▶ **Instructions for the task**: Repeat the entries below in full, with every character unchanged.

▶ **Data extract**:
= = = =
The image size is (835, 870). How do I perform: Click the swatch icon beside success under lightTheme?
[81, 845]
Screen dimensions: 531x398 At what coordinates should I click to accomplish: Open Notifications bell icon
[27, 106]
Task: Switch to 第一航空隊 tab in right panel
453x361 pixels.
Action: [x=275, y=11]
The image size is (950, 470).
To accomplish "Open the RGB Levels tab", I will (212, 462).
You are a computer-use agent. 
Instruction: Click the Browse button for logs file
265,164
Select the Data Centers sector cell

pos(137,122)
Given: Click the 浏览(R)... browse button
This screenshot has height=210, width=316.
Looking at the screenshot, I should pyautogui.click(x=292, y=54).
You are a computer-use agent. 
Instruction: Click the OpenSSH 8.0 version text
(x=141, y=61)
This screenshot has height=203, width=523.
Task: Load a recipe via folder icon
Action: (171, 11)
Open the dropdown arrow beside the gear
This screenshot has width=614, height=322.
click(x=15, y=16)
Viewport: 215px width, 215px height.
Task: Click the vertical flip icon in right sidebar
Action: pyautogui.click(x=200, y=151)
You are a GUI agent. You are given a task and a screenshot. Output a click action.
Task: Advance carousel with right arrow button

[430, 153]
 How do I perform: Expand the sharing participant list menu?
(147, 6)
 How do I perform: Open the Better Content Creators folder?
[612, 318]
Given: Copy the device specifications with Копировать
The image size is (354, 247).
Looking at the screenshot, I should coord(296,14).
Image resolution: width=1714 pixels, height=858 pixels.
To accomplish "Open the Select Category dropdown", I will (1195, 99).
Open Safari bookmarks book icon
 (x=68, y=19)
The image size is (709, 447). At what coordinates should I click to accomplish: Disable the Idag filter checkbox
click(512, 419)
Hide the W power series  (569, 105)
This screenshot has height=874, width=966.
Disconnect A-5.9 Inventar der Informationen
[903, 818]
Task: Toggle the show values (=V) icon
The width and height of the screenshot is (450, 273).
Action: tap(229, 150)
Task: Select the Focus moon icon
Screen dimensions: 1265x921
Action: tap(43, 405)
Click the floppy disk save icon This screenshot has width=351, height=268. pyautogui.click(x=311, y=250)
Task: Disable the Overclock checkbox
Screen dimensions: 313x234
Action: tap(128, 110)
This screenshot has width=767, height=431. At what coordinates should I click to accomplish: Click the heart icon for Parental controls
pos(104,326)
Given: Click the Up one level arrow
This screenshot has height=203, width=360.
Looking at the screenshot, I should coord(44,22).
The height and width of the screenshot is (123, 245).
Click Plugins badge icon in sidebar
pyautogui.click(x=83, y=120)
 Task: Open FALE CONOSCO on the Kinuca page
= = = =
▶ **Solution for this task**:
The image size is (835, 870). How do I perform: Click the swatch icon beside success under lightTheme?
[81, 845]
Screen dimensions: 531x398 At what coordinates should I click to accomplish: Open Notifications bell icon
[27, 106]
Task: Switch to 第一航空隊 tab in right panel
453x361 pixels.
Action: [x=275, y=11]
The image size is (950, 470).
To accomplish "Open the RGB Levels tab", I will (212, 462).
You are a computer-use agent. 
Instruction: Click the Browse button for logs file
265,164
Select the Data Centers sector cell

pos(137,122)
Given: Click the 浏览(R)... browse button
This screenshot has height=210, width=316.
Looking at the screenshot, I should pyautogui.click(x=292, y=54).
You are a computer-use agent. 
Instruction: Click the OpenSSH 8.0 version text
(x=141, y=61)
This screenshot has height=203, width=523.
Task: Load a recipe via folder icon
Action: (171, 11)
Open the dropdown arrow beside the gear
This screenshot has width=614, height=322.
click(x=15, y=16)
Viewport: 215px width, 215px height.
Task: Click the vertical flip icon in right sidebar
Action: pyautogui.click(x=200, y=151)
You are a GUI agent. You are given a task and a screenshot. Output a click action.
Task: Advance carousel with right arrow button

[430, 153]
 How do I perform: Expand the sharing participant list menu?
(147, 6)
 How do I perform: Open the Better Content Creators folder?
[612, 318]
Given: Copy the device specifications with Копировать
The image size is (354, 247).
Looking at the screenshot, I should coord(296,14).
Image resolution: width=1714 pixels, height=858 pixels.
To accomplish "Open the Select Category dropdown", I will (1195, 99).
Open Safari bookmarks book icon
 (x=68, y=19)
The image size is (709, 447). At what coordinates should I click to accomplish: Disable the Idag filter checkbox
click(512, 419)
Hide the W power series  (569, 105)
This screenshot has height=874, width=966.
Disconnect A-5.9 Inventar der Informationen
[903, 818]
Task: Toggle the show values (=V) icon
The width and height of the screenshot is (450, 273).
Action: tap(229, 150)
Task: Select the Focus moon icon
Screen dimensions: 1265x921
Action: tap(43, 405)
Click the floppy disk save icon This screenshot has width=351, height=268. pyautogui.click(x=311, y=250)
Task: Disable the Overclock checkbox
Screen dimensions: 313x234
Action: tap(128, 110)
This screenshot has width=767, height=431. At what coordinates should I click to accomplish: Click the heart icon for Parental controls
pos(104,326)
Given: Click the Up one level arrow
This screenshot has height=203, width=360.
Looking at the screenshot, I should coord(44,22).
The height and width of the screenshot is (123, 245).
Click Plugins badge icon in sidebar
pyautogui.click(x=83, y=120)
 Task: Open FALE CONOSCO on the Kinuca page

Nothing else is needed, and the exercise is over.